No dia de visitas, famílias de detentos entram em pânico
Durante toda a manhã de ontem, familiares de presos e curiosos se aglomeraram em frente ao 3º Distrito Policial, acompanhando a movimentação dos policiais. Ontem seria dia de visitas aos presos. Vários parentes ficaram sabendo da rebelião ao chegar no DP. Lá foram informados de que não poderiam entrar.
Bastante nervosa, Nilsa Bras Monteiro conta que viajou de Curitiba para visitar o marido, João Lopes de Souza Neto, acusado de participar de um assalto. Cheguei hoje (ontem) de manhã e foi um susto quando fiquei sabendo da rebelião. Agora quero saber se ele está machucado, mas ninguém me diz nada.
Outra que tentava obter informações era uma parente de Evaldo Melo dos Reis, que não quis se identificar. A mulher afirma que estava bastante preocupada com Evaldo, já que, segundo ela, havia os PMs ameaçavam matá-lo - o acusado é assassino confesso do policial militar Marcos da Silva Freire, morto no ano passado durante assalto ao posto do Banestado na UEL.
Sobre a possibilidade de Evaldo ter liderado a rebelião, a mulher diz, ironicamente, que ele é considerado o preso mais perigoso do distrito. Tudo que acontece aí dentro é culpa dele...
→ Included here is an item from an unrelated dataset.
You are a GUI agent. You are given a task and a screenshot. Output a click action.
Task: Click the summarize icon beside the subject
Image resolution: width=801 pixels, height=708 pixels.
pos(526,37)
Vários moradores do jardim Bandeirantes também acompanharam a movimentação. Ernesto Augusto Teixeira, que mora na avenida Arthur Thomas, diz ter certeza que viu um dos detentos fugindo. Ele conta que estava na rua Serra do Maracaju fazendo uma caminhada por volta das 5h30, quando viu um rapaz passar correndo. Ele estava de short vermelho ou marrom, sem camisa e descalço. Tenho certeza que é um dos fugitivos.
Por volta das 11 horas, quando tudo estava controlado no interior do distrito, algumas mulheres (provavelmente parentes de detentos) começaram um pequeno tumulto do lado de fora. Elas jogaram várias pedras nas viaturas das polícias Militar e Civil estacionadas no pátio e só pararam quando um policial deteve duas delas.
E, como sempre acontece quando ocorre uma rebelião no distrito, as aulas foram suspensas na escola estadual Kazuko Ohara, que fica ao lado do 3º DP. De manhã, os alunos foram dispensados por medida de segurança; à tarde houve aulas normalmente.